The music is played with great conviction and considerable precision by the New Zealand Symphony Orchestra under the direction of James Sedares. However, the sound quality is a bit tubby and confined.


I hope that the audience for Bloch’s music knows what Bratsche means, because the word “viola” never appears on the exterior of this German production on the ebs (Ernest Bloch Society?) label. This is a fine disc featuring all of the composer’s viola music, including the incomplete torso of the unaccompanied suite with which he was occupied when he died in 1959. The recordings date from 1969 and may have been issued on LP — perhaps on Musical Heritage Society, but I can’t remember for sure.

Ernst Wallfisch (1920-79) was a German violist who spent his youth in Romania, where he met the woman who was to be his wife and artistic partner. They were associated with Yehudi Menuhin for many years. Ernst Wallfisch was a fine violist and these are strong, virile, assertive performances, and technically secure for the most part. They do not display quite the subtlety and refinement of Simon Rowland-Jones’s beautiful readings on Etcetera KTC-1112 (see Fanfare 15:6, p. 123), but that release omits the solo suits in favor of some piano pieces.

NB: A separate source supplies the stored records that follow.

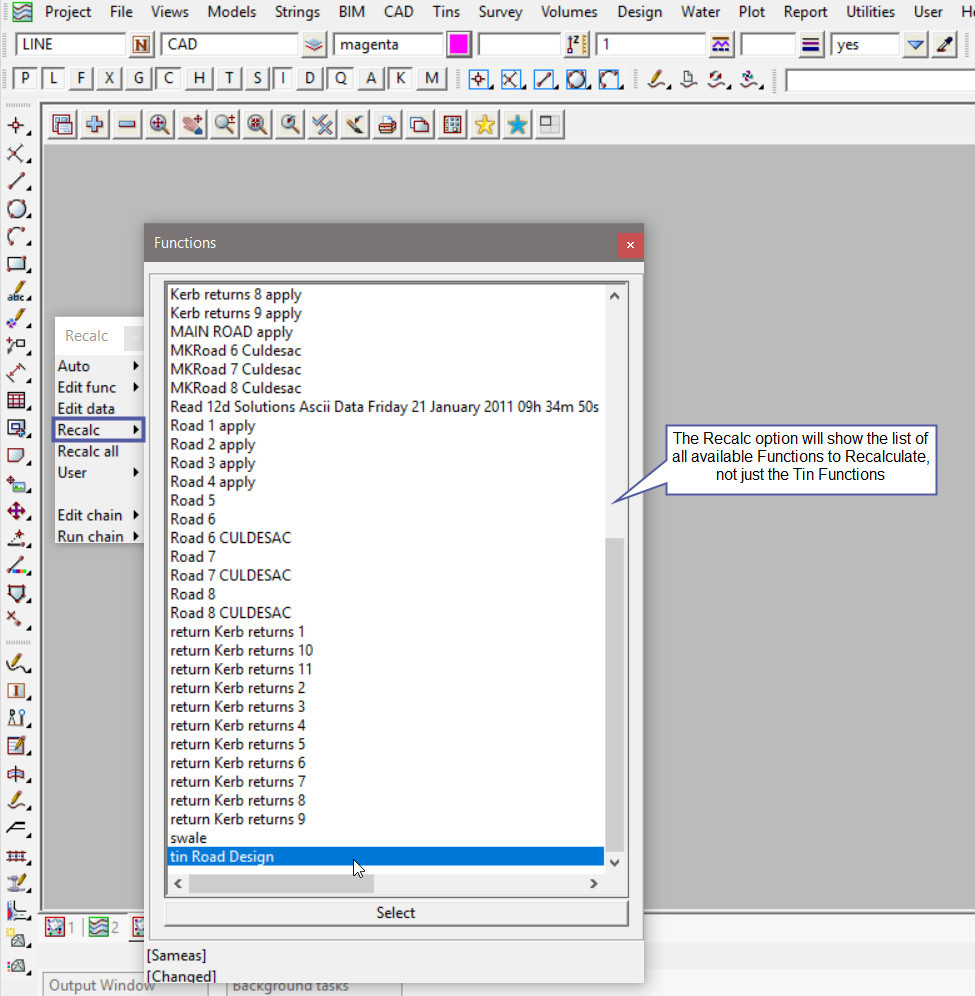This screenshot has height=996, width=975.
Task: Click the plus zoom-in icon on view toolbar
Action: (95, 124)
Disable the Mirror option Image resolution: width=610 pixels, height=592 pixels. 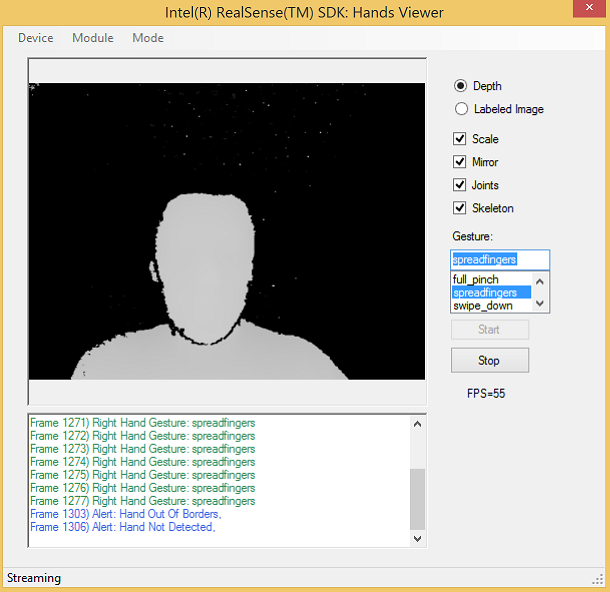460,162
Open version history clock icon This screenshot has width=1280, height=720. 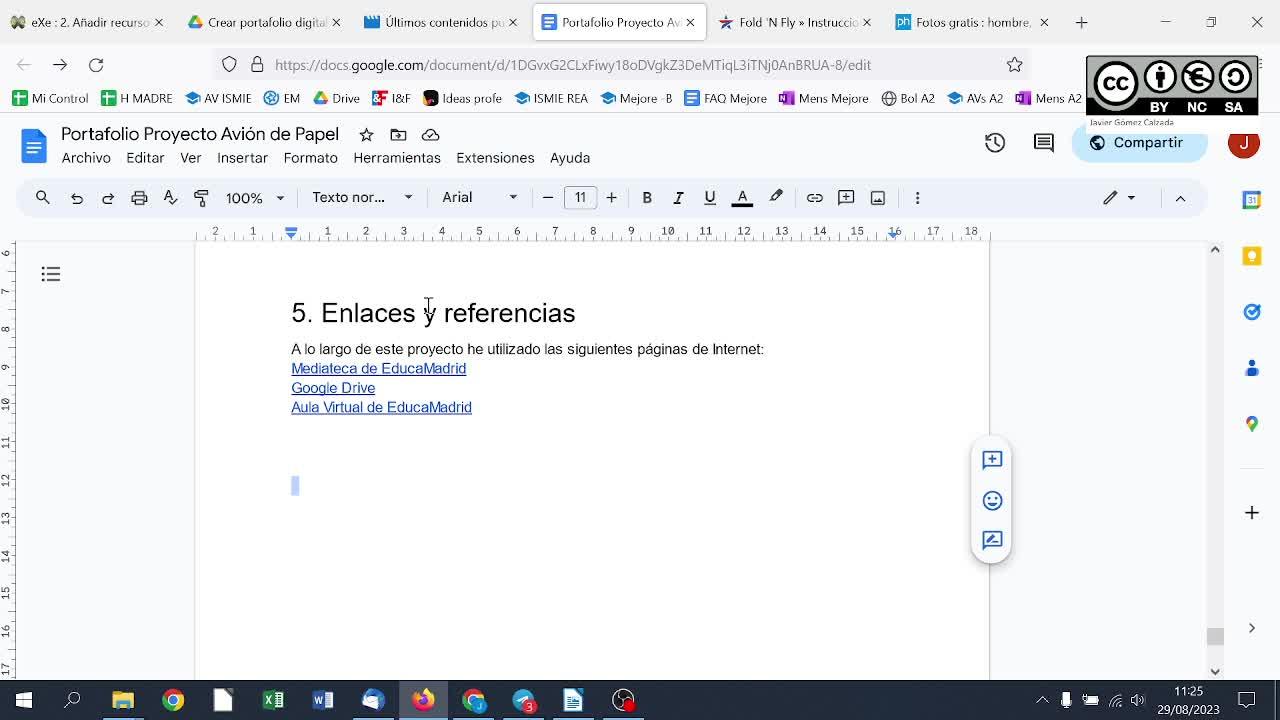[x=994, y=143]
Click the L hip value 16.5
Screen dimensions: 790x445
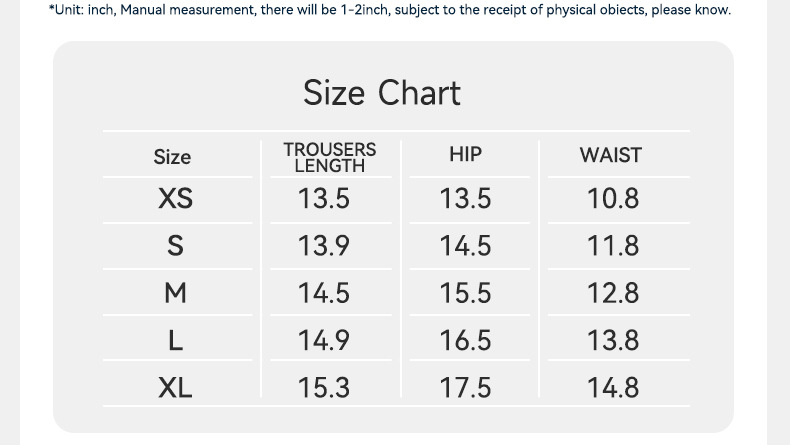point(465,341)
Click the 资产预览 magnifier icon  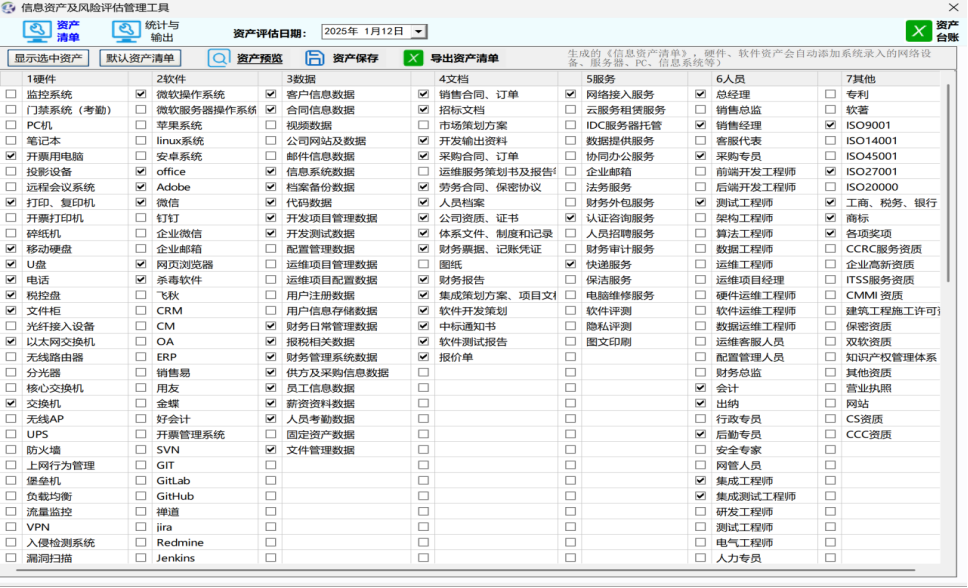pos(219,58)
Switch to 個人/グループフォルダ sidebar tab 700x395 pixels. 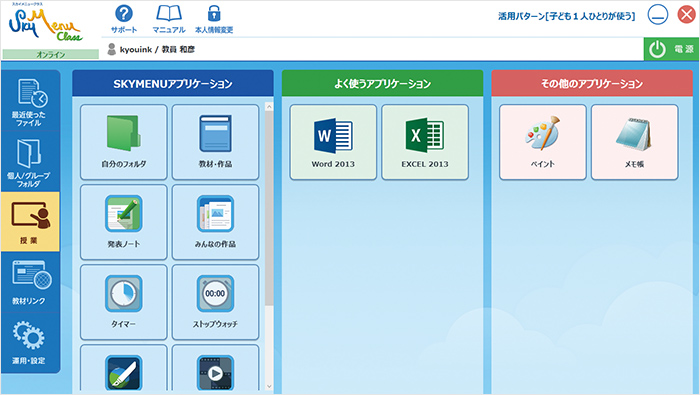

I’ve commented on this music often enough in the recent past to limit my remarks here to reminding the reader that the 1919 suite is also available — and more effective —  in its orchestral version, and that the Suite Hébraïque and Meditation and Processional are pleasant, lightweight pieces of similar character, composed at about the same time during 1954-51 and assembled into these two groups. 

About eight minutes of the solo suite are presented; what was to be the finale remains incomplete. The music is in the same neo-Bach manner of Bloch’s other late solo suites (three for cello, two for violin). These pieces are too dry, academic, and stylized for me, but I know that other Bloch enthusiasts hold them in great esteem.

The sound quality is very good, requiring no concessions from the listener. The anonymous program notes summarize Bloch’s stature in words with which I completely concur. “His output … shows a forceful, independent, and deeply original creative personality. His greatest works. . . are imbued with an expressive strength of sometimes barbarous, almost frightening intensity and immediacy, a broadness of concept, a boldness and a feeling for epic lyricism which all single out Bloch as one of the greatest composers of this century.”